## Source records
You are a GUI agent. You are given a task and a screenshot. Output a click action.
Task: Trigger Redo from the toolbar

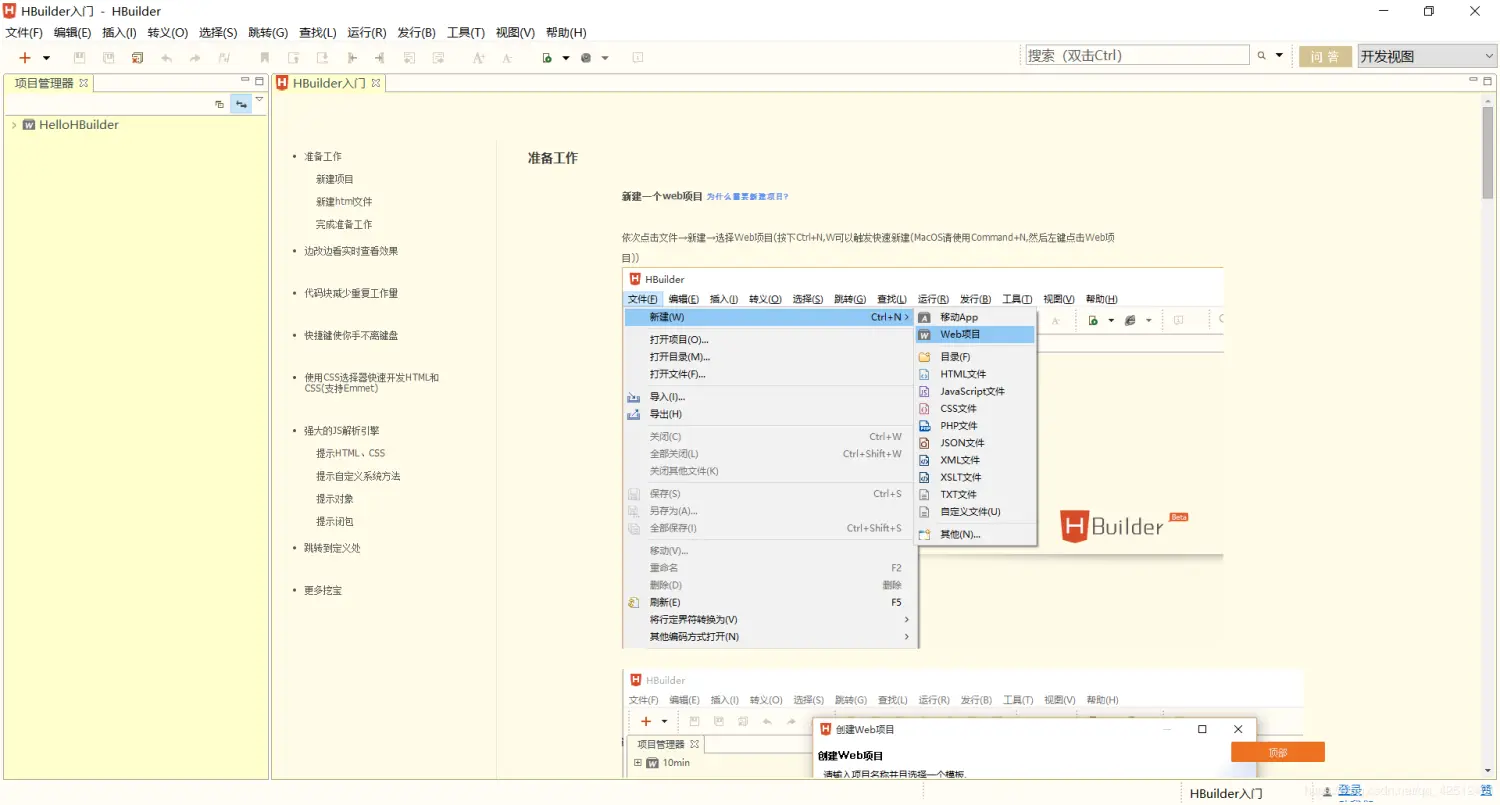(193, 57)
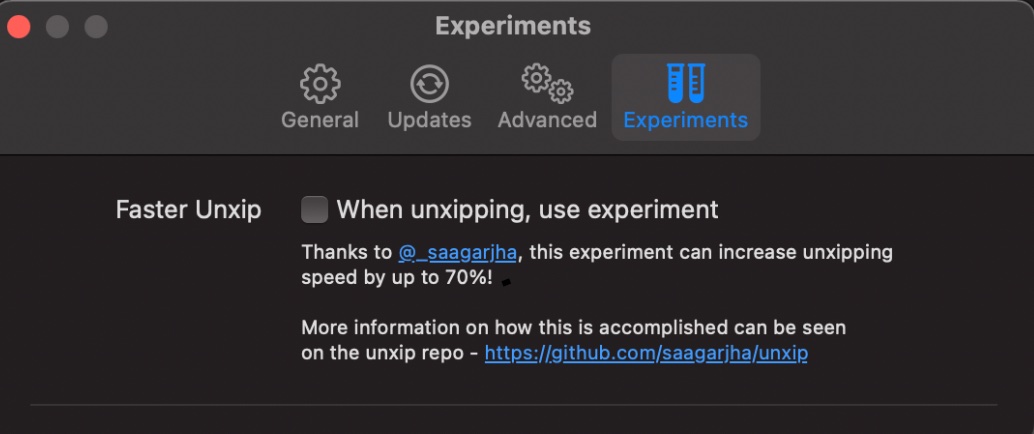Minimize the preferences window
The width and height of the screenshot is (1034, 434).
tap(57, 26)
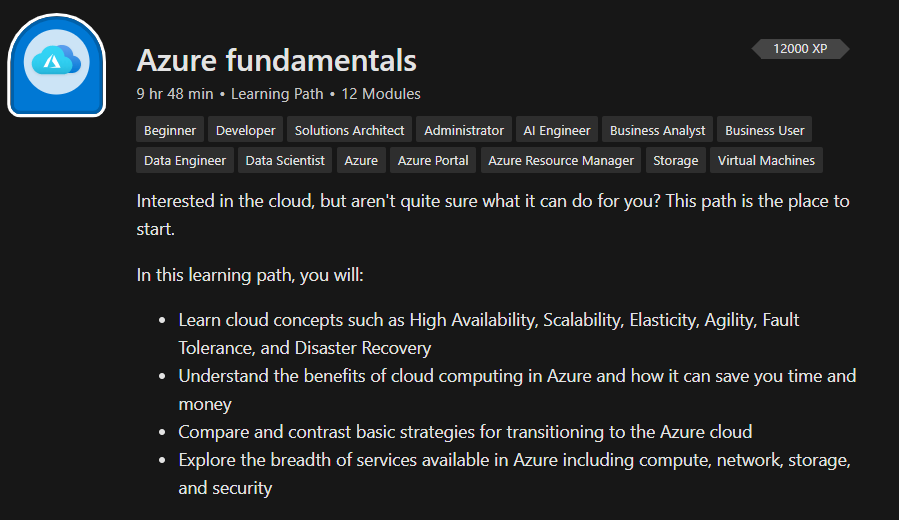Screen dimensions: 899x520
Task: Click the Azure fundamentals cloud badge icon
Action: click(57, 65)
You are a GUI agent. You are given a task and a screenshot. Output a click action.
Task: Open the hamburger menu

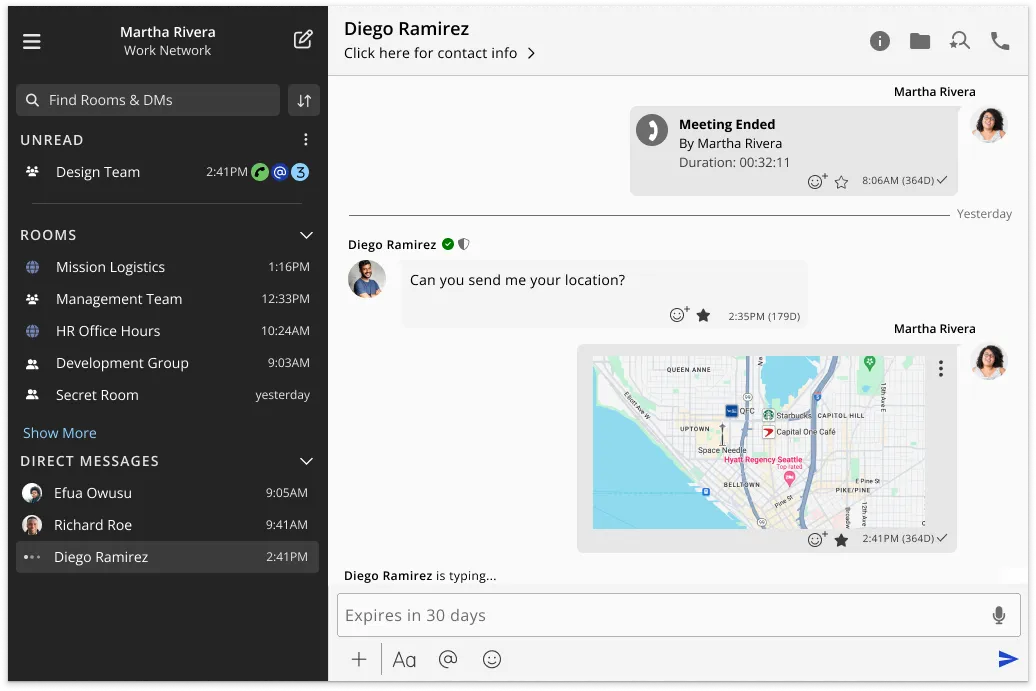point(32,41)
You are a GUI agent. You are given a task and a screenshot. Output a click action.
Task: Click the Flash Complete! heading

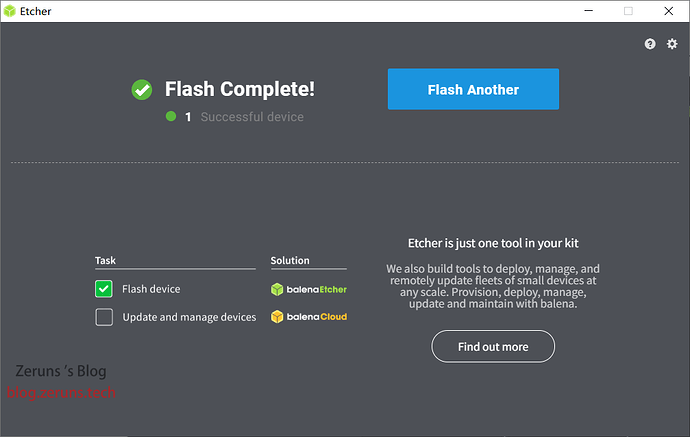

## What this task involves
Would you copy the records word for word, without any of their pictures?

## Solution
You are a GUI agent. You are given a task and a screenshot. Output a click action.
Task: Trigger Redo from the toolbar

(193, 57)
Minimize the preferences window
The width and height of the screenshot is (1034, 434).
tap(57, 26)
Screen dimensions: 899x520
Task: Click the Azure fundamentals cloud badge icon
Action: click(57, 65)
You are a GUI agent. You are given a task and a screenshot. Output a click action.
Task: Open the hamburger menu

point(32,41)
You are a GUI agent. You are given a task and a screenshot. Output a click action.
Task: Click the Flash Complete! heading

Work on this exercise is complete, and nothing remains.